三頁目
20XX年 9月△日 23:50
Vとして活動して、成長するということにはお金がかかった。今までは実家からの仕送りなんぞ微塵も期待出来なかったのでそこそこのバイトをして食いつないでいたが、そろそろお金が尽きそうになってしまった。
より良いマイク……より良いキャプチャーボード……歌のMIX…… それぞれ決して安くはない値段だった。
そこで新しくバイトを始めることにした。バイト先はちょくちょく飲みにいっていた喫茶店だった。
そこのコーヒーが美味しくてちょくちょく行っていたので、店主とは知り合いになっていた。
店主は薄めの茶色い髪をしており、いつも微笑みを浮かべている若い好青年だった。口調や仕草にも優しさが滲み出ているような親切な人で、悩みなどにもきちんと答えてくれるような人だった。客の中には、この店主と会いに来ている人もいた。
そんな母性溢れるような店主だったのでお金に困ってることを吐かされた――悩んでいることを見破られてそのまま問い詰められた――ところ、店主は
「そろそろ店に人が多くなってきたのでここでバイトをしてみないかい?」
と提案してくれた。一も二もなく僕は了承した。
店主のところのバイトは他のバイトが休みの日である土曜日にすることになった。
店主のところでは客の注文を取り、商品を運ぶ仕事が主だった。毎週土曜日の朝8時から18時までが、僕の仕事の時間だった。
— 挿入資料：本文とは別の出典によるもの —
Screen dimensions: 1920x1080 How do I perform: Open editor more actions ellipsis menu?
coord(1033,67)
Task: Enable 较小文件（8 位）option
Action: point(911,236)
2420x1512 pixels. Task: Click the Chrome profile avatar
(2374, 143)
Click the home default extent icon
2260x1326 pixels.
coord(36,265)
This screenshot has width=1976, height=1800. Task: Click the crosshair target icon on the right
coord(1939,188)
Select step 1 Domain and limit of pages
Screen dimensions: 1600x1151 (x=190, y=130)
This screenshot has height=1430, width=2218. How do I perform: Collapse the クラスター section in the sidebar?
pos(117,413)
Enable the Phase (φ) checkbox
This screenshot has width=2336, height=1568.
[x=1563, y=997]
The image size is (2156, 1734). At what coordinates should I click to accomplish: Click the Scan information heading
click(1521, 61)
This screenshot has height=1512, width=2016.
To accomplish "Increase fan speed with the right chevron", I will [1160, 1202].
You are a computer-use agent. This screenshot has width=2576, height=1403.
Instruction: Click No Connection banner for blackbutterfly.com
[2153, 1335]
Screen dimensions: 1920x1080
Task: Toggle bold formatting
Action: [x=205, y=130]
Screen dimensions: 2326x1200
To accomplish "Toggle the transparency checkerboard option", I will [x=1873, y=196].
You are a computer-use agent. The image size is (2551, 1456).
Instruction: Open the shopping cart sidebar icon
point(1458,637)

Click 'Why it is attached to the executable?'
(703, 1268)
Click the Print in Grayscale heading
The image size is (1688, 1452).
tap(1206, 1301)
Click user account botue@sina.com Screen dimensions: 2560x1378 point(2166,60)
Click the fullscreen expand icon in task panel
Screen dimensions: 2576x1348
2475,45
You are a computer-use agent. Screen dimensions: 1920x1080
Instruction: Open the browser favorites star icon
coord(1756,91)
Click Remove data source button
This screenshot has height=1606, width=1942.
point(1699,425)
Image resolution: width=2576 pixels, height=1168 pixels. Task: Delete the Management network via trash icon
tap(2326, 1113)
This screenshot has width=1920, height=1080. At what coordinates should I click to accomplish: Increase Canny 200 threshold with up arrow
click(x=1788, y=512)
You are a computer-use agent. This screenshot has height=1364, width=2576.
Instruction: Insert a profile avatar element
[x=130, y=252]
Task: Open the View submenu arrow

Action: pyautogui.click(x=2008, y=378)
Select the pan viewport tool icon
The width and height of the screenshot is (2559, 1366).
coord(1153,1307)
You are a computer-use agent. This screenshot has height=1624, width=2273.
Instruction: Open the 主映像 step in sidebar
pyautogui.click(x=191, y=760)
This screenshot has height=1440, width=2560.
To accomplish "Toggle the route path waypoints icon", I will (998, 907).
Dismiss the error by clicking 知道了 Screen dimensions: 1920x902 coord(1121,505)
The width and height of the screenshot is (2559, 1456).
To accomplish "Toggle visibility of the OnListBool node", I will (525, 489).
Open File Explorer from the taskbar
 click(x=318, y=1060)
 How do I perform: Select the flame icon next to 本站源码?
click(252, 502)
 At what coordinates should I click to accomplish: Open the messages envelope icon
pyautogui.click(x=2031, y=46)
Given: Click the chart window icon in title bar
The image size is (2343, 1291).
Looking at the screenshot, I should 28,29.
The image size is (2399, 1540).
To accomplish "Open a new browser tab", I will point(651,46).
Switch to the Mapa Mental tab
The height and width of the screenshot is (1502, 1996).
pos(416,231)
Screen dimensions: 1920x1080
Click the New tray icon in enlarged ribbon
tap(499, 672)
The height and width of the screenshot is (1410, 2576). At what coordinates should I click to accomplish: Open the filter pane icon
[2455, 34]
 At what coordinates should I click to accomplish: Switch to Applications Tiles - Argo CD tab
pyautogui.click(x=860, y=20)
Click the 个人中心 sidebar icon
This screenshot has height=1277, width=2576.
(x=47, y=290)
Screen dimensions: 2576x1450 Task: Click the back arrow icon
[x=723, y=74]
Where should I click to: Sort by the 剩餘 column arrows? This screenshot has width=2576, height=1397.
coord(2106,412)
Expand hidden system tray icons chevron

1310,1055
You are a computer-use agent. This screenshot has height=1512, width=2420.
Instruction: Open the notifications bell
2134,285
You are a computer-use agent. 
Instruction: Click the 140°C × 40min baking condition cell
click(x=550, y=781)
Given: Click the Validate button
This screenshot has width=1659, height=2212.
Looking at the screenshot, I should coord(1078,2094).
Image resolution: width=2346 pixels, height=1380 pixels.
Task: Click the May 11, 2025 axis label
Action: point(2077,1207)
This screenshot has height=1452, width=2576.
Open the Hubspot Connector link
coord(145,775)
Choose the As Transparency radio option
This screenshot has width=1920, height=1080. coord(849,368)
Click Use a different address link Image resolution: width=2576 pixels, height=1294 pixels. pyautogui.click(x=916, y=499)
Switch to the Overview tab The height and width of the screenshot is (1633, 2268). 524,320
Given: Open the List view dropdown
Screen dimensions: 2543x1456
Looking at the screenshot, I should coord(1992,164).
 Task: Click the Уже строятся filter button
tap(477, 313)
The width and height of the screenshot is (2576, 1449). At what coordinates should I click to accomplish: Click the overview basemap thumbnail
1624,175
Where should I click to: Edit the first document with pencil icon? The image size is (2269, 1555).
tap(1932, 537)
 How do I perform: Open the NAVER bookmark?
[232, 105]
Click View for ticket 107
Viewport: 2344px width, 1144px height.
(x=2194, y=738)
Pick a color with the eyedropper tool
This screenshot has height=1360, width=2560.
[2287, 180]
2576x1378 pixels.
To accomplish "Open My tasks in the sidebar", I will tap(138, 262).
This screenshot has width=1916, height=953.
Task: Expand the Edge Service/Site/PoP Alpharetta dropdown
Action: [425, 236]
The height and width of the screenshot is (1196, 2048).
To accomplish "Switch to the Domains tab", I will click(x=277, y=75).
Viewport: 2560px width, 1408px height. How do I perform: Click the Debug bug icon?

土曜日はいつもより長めに店が開いているといっても、開店時間は9時から16時までの5時間だけ。
店主は人気者であったので、土曜日の朝の1時間と夕方の2時間は僕だけ店主と話すことができたので、少し優越感に浸れていた。
確かに、土曜日の昼間に配信をすることができなくなったが、その分いい機材を買い揃えることができて、よりモチベーションが上がり、楽しい配信にすることが出来ていた。
告知や日常を呟いていたSNSのアカウントで、フォロワー数が1000人を超えた日は嬉しかった。
その次の日や、次の次の日もずっとにやにやしていたせいで店主からは何かいいことでもあった?とコーヒーを奢られてしまった。
少し恥ずかしいので店主には配信のことを話してはおらず、その時はやりたかったことが上手くいって、とぼかして説明していた。
店主は賢い人だったのでやりたいこと、とわざとぼやかして言ってる意味を理解し、それ以上深く聞くことはなかった。
店主は常に優しい人だった。
土曜日以外でのバイトはファミリーレストランでのバイトだった。同じ飲食店ではあっても、ファミレスと喫茶店では客の回転の早さや注文の数が全く違っていて、ピークの時はずっと何かしら動いていた。
そのかわり店の人や他のバイトの人なんかもいて作業が分担できるというのは良かった。
「先輩!この後カラオケでも行きません?二人で!」
シフトが被れば、毎回のように終わってからカラオケに誘ってくる同じ大学の後輩もいた。
僕自身が大変疲れていたのでカラオケはずっと断っていたが、そのうちカラオケじゃなくて食事に誘われるように変わっていった。
そこからはちょくちょく一緒に食事に行くことがあった。
食事に行くとこはそこらのファミレスとか、バイトしにいってる喫茶店が多く、特に後輩は喫茶店を気に入ってくれたみたいでよくバイトをしているときてくれていた。
後輩のコミュニケーション能力の高さと店主の懐の広さが合わさって、二人はすぐに仲良くなっていった。僕の聞こえないところで何やら話しているのも見かけていた。
後輩をこの店に呼んだのは僕だったが、少し寂しくなった。ただ、彼らはその後も僕に優しくしてくれていて、弟とは違うということが分かって嬉しかった。
それと同時に二人を弟に合わせたくないなと思ってしまった。変なところで独占欲を発揮していくところが血縁たる所以であろうかと、少々自己嫌悪に陥ったものだった。
後輩を店主に紹介してから一月ほどで、店主は彼の人懐っこさを買ってバイトしないかという申し出をしたらしい。後輩は快諾し、それからは日曜日にバイトをしているそうだ。
「別に、この店を大きくしたいみたいな夢はないけど、彼が来てからは新しいお客さんに来てもらえるようになったよ。ありがとう」
とは、店主の言葉だ。
店主には恩義があったし、僕自身彼のことが好きだったので僕の考えすぎだと思い込んで、ありがとう、と笑って返した。
決して僕は客が増えなかったと僕は無能であったと伝えているわけではないと思い込んだ。今となっては、店主に答えを聞けなくなり真相は分からないが、僕にとってそれが幸せなのだろうと思っている。
暗い感じで終わってしまっても、日記……というかむしろ自分への手紙であろうか、これに思いを書くというのはとてもスッキリすることだと感じる。
僕は……かつての僕に教えてあげることが出来たなら今でも人らしくいたのだろうか。